** WORKING DATA follows **

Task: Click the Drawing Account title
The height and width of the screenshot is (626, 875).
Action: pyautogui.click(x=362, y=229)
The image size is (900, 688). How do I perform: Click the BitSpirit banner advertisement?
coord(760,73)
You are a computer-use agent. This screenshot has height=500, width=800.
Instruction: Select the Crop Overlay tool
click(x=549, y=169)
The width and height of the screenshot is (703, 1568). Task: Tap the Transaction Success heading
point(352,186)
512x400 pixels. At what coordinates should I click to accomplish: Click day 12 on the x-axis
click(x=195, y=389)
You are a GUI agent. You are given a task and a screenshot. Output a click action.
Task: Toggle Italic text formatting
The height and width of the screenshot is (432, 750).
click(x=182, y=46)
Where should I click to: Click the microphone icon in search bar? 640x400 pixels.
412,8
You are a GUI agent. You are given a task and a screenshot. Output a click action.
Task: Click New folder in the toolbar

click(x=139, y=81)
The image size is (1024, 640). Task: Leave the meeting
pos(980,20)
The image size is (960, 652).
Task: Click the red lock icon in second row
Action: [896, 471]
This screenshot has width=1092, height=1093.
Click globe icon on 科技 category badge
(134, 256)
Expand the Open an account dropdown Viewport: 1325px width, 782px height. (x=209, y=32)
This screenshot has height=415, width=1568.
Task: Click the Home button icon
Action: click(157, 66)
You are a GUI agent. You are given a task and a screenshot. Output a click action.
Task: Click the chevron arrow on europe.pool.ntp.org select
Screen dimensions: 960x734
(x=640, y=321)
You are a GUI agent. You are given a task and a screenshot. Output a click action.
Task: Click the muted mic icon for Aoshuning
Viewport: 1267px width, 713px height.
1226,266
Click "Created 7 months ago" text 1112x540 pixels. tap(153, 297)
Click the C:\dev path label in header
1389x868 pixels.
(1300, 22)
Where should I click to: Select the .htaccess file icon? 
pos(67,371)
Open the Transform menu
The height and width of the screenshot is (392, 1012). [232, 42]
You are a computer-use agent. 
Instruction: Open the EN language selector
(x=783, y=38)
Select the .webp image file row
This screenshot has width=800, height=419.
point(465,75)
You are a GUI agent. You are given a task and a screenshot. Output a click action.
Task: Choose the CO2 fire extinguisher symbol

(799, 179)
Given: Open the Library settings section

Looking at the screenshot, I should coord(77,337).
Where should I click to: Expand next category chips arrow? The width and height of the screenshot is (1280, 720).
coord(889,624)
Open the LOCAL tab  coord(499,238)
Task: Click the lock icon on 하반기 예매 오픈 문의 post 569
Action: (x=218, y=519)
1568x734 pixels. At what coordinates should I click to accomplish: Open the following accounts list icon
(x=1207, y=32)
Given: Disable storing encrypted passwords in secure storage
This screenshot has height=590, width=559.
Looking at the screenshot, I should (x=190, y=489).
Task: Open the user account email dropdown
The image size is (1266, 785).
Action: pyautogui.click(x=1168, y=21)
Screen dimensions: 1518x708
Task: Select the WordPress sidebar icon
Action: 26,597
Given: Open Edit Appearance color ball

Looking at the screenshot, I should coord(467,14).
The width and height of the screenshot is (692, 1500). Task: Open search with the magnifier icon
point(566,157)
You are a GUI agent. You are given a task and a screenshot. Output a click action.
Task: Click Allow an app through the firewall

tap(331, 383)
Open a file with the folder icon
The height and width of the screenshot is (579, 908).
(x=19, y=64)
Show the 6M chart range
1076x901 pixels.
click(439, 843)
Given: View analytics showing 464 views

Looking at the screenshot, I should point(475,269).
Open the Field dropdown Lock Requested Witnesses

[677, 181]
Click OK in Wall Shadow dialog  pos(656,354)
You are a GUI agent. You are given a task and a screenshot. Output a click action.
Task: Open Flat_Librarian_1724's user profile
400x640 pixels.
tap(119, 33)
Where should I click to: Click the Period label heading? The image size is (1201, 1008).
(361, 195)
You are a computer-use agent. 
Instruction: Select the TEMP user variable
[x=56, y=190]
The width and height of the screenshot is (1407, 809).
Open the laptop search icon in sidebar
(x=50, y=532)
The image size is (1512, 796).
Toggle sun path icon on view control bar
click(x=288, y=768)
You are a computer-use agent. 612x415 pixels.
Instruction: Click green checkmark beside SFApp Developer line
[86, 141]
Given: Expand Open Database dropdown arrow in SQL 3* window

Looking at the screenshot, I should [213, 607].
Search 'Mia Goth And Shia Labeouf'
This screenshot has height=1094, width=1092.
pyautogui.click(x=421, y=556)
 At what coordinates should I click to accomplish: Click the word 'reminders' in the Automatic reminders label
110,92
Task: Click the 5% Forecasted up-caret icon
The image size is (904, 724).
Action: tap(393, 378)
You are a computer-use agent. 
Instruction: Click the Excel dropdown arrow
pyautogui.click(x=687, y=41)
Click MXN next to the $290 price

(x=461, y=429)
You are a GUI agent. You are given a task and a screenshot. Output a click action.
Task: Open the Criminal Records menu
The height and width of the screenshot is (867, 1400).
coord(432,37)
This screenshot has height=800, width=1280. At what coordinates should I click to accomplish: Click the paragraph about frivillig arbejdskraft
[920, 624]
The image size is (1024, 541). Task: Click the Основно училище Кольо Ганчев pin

** End of WORKING DATA **

• ACTIVITY: Each record should be transcribed exactly as it was written.

• EXPECTED ANSWER:
Task: Click the Drawing Account title
The height and width of the screenshot is (626, 875).
Action: pyautogui.click(x=362, y=229)
The image size is (900, 688). How do I perform: Click the BitSpirit banner advertisement?
coord(760,73)
You are a computer-use agent. This screenshot has height=500, width=800.
Instruction: Select the Crop Overlay tool
click(x=549, y=169)
The width and height of the screenshot is (703, 1568). Task: Tap the Transaction Success heading
point(352,186)
512x400 pixels. At what coordinates should I click to accomplish: Click day 12 on the x-axis
click(x=195, y=389)
You are a GUI agent. You are given a task and a screenshot. Output a click action.
Task: Toggle Italic text formatting
The height and width of the screenshot is (432, 750).
click(x=182, y=46)
Where should I click to: Click the microphone icon in search bar? 640x400 pixels.
412,8
You are a GUI agent. You are given a task and a screenshot. Output a click action.
Task: Click New folder in the toolbar

click(x=139, y=81)
The image size is (1024, 640). Task: Leave the meeting
pos(980,20)
The image size is (960, 652).
Task: Click the red lock icon in second row
Action: [896, 471]
This screenshot has width=1092, height=1093.
Click globe icon on 科技 category badge
(134, 256)
Expand the Open an account dropdown Viewport: 1325px width, 782px height. (x=209, y=32)
This screenshot has height=415, width=1568.
Task: Click the Home button icon
Action: click(157, 66)
You are a GUI agent. You are given a task and a screenshot. Output a click action.
Task: Click the chevron arrow on europe.pool.ntp.org select
Screen dimensions: 960x734
(x=640, y=321)
You are a GUI agent. You are given a task and a screenshot. Output a click action.
Task: Click the muted mic icon for Aoshuning
Viewport: 1267px width, 713px height.
1226,266
Click "Created 7 months ago" text 1112x540 pixels. tap(153, 297)
Click the C:\dev path label in header
1389x868 pixels.
(1300, 22)
Where should I click to: Select the .htaccess file icon? 
pos(67,371)
Open the Transform menu
The height and width of the screenshot is (392, 1012). [232, 42]
You are a computer-use agent. 
Instruction: Open the EN language selector
(x=783, y=38)
Select the .webp image file row
This screenshot has width=800, height=419.
point(465,75)
You are a GUI agent. You are given a task and a screenshot. Output a click action.
Task: Choose the CO2 fire extinguisher symbol

(799, 179)
Given: Open the Library settings section

Looking at the screenshot, I should coord(77,337).
Where should I click to: Expand next category chips arrow? The width and height of the screenshot is (1280, 720).
coord(889,624)
Open the LOCAL tab  coord(499,238)
Task: Click the lock icon on 하반기 예매 오픈 문의 post 569
Action: (x=218, y=519)
1568x734 pixels. At what coordinates should I click to accomplish: Open the following accounts list icon
(x=1207, y=32)
Given: Disable storing encrypted passwords in secure storage
This screenshot has height=590, width=559.
Looking at the screenshot, I should (x=190, y=489).
Task: Open the user account email dropdown
The image size is (1266, 785).
Action: pyautogui.click(x=1168, y=21)
Screen dimensions: 1518x708
Task: Select the WordPress sidebar icon
Action: 26,597
Given: Open Edit Appearance color ball

Looking at the screenshot, I should coord(467,14).
The width and height of the screenshot is (692, 1500). Task: Open search with the magnifier icon
point(566,157)
You are a GUI agent. You are given a task and a screenshot. Output a click action.
Task: Click Allow an app through the firewall

tap(331, 383)
Open a file with the folder icon
The height and width of the screenshot is (579, 908).
(x=19, y=64)
Show the 6M chart range
1076x901 pixels.
click(439, 843)
Given: View analytics showing 464 views

Looking at the screenshot, I should point(475,269).
Open the Field dropdown Lock Requested Witnesses

[677, 181]
Click OK in Wall Shadow dialog  pos(656,354)
You are a GUI agent. You are given a task and a screenshot. Output a click action.
Task: Open Flat_Librarian_1724's user profile
400x640 pixels.
tap(119, 33)
Where should I click to: Click the Period label heading? The image size is (1201, 1008).
(361, 195)
You are a computer-use agent. 
Instruction: Select the TEMP user variable
[x=56, y=190]
The width and height of the screenshot is (1407, 809).
Open the laptop search icon in sidebar
(x=50, y=532)
The image size is (1512, 796).
Toggle sun path icon on view control bar
click(x=288, y=768)
You are a computer-use agent. 612x415 pixels.
Instruction: Click green checkmark beside SFApp Developer line
[86, 141]
Given: Expand Open Database dropdown arrow in SQL 3* window

Looking at the screenshot, I should [213, 607].
Search 'Mia Goth And Shia Labeouf'
This screenshot has height=1094, width=1092.
pyautogui.click(x=421, y=556)
 At what coordinates should I click to accomplish: Click the word 'reminders' in the Automatic reminders label
110,92
Task: Click the 5% Forecasted up-caret icon
The image size is (904, 724).
Action: tap(393, 378)
You are a computer-use agent. 
Instruction: Click the Excel dropdown arrow
pyautogui.click(x=687, y=41)
Click MXN next to the $290 price

(x=461, y=429)
You are a GUI agent. You are given a task and a screenshot. Output a click action.
Task: Open the Criminal Records menu
The height and width of the screenshot is (867, 1400).
coord(432,37)
This screenshot has height=800, width=1280. At what coordinates should I click to accomplish: Click the paragraph about frivillig arbejdskraft
[920, 624]
The image size is (1024, 541). Task: Click the Основно училище Кольо Ганчев pin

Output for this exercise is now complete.